-- DOCUMENT EXCERPT --
________
Facebook shares closed higher in the US Wednesday, as four major shareholders have backed a proposal to remove Mark Zuckerberg as Chairman of the social media platform. The move is mainly symbolic as Zuckerberg, who is also CEO of the tech firm, maintains some 60% of the company voting rights.
Facebook shares ended the US Wednesday session 0.40% higher at $159.42. However, the stock is currently trading in the red, in out of hours activity.
Reports suggest that four major investment Funds with holdings in Facebook, have jointly called for Zuckerberg to be replaced as chairman of the business. In the US, the same person can hold the positions of CEO and Chairman.
The same call was made in 2017, although it failed to receive much support – only three of the four Funds who now support the change voted in favour, last year. The fresh proposal was co-filed by State treasurers from Illinois, Rhode Island and Pennsylvania, and New York City Comptroller.
“We need Facebook's insular boardroom to make a serious commitment to addressing real risks — reputational, regulatory, and the risk to our democracy — that impact the company, its share owners, and ultimately the hard-earned pensions of thousands of New York City workers,” New York City Comptroller Scott Stringer told CNBC, in a statement regarding the move.
________
-- DATA SHOWN --
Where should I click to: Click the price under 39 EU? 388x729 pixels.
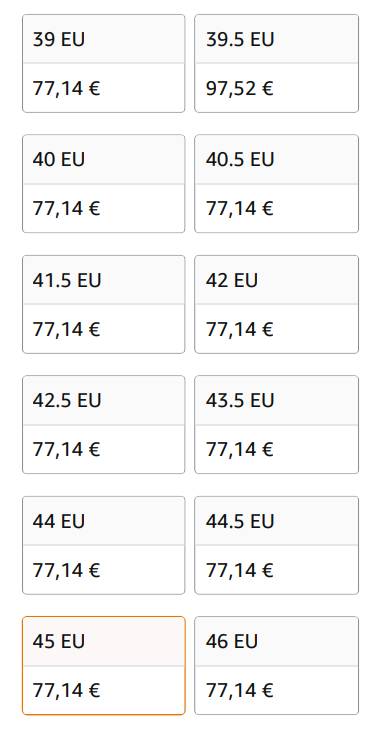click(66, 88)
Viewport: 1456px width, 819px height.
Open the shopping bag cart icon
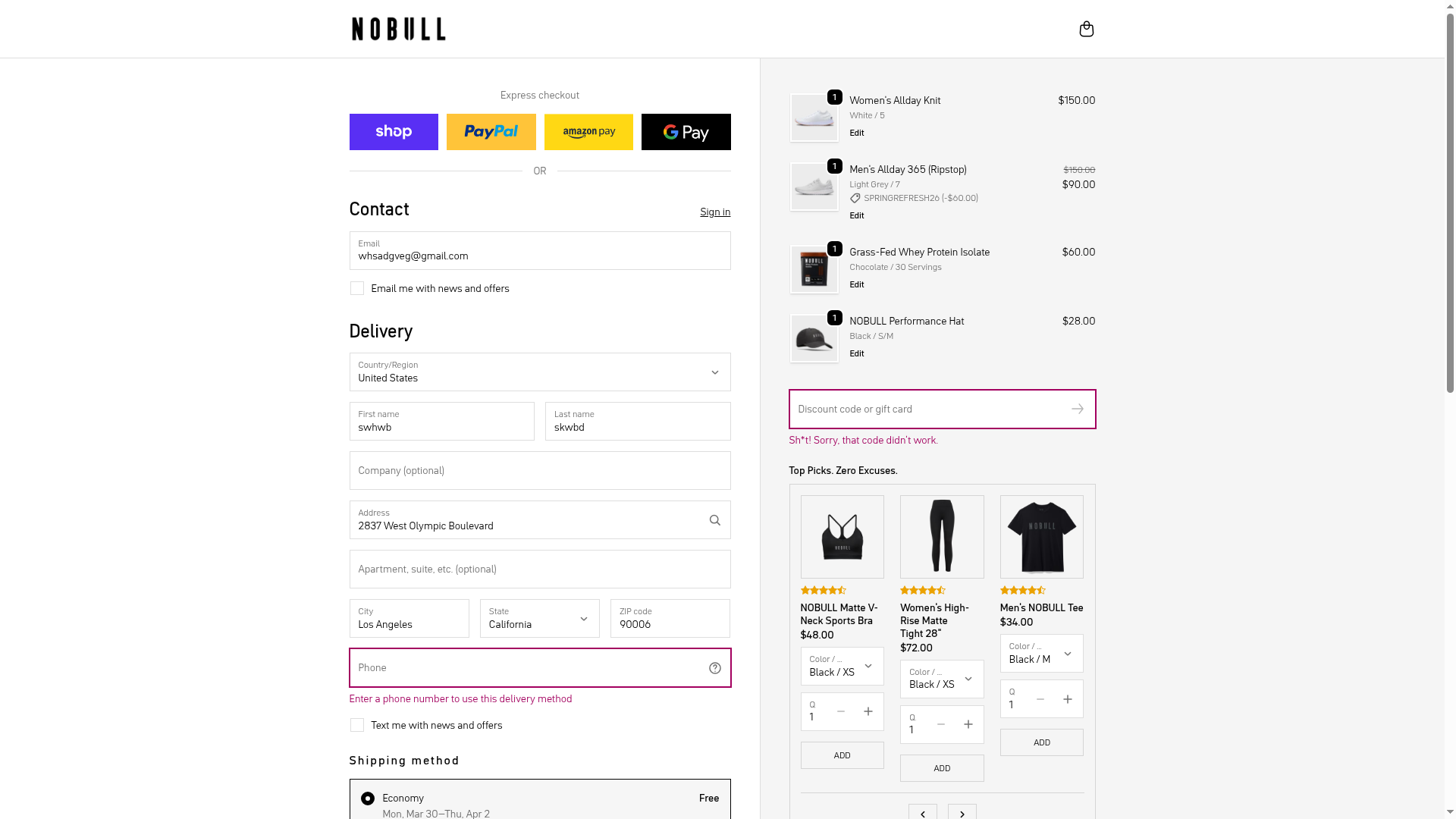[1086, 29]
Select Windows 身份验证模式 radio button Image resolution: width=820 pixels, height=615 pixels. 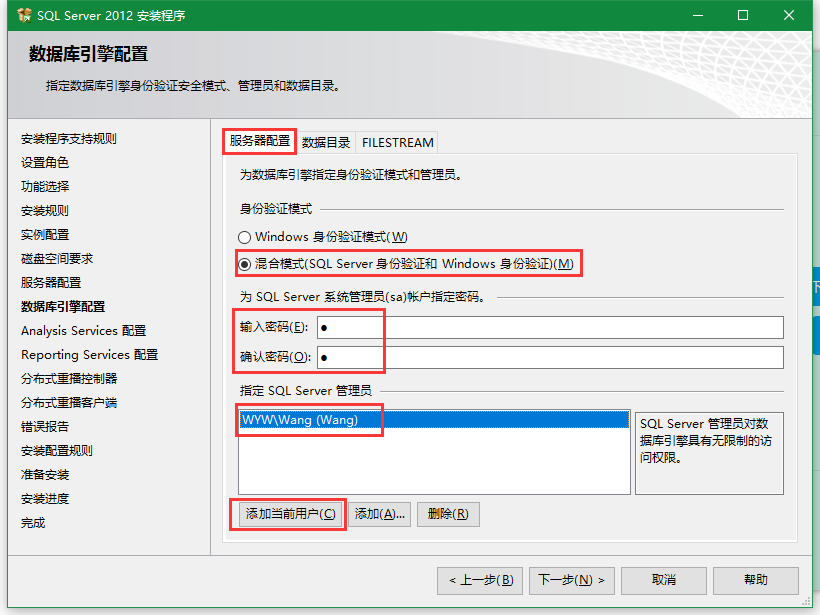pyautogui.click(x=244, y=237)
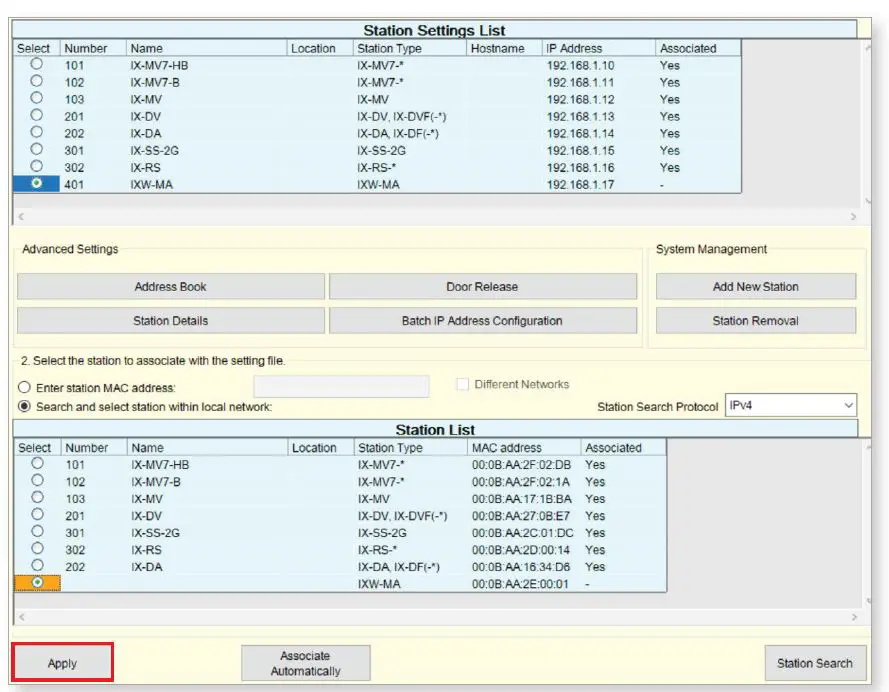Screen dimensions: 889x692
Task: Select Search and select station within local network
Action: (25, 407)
________
-- TO-DO LIST --
a) Rewrite the stretch of the Facebook shares report from "Facebook shares ended" through "CEO and Chairman.", substituting "Thursday" for "Wednesday".
b) Please proceed with the Facebook shares report from the point at which it stops.

-- RESULTS OF THE EXERCISE --
a)
Facebook shares ended the US Thursday session 0.40% higher at $159.42. However, the stock is currently trading in the red, in out of hours activity.
Reports suggest that four major investment Funds with holdings in Facebook, have jointly called for Zuckerberg to be replaced as chairman of the business. In the US, the same person can hold the positions of CEO and Chairman.

b)
However, while the likelihood of this change occurring remains slim, it is still regarded as a relevant move, if only to highlight the ongoing problems at Facebook and suggesting at least one option to help solve them.
Facebook can use data collected via Portal
Separately, following the release of Facebook’s new video calling system Portal, which was recently unveiled, fresh reports state that, contrary to the belief that personal data collected on Portal couldn’t be used to support targeted advertising, Facebook has said that it could be used in that way.
“We may use this [video all length] information to inform the ads we show you across our platforms. Other general usage data, such as aggregate usage of apps, etc., may also feed into the information that we use to serve ads,” a Facebook spokesperson said in an email to online publication, Recode.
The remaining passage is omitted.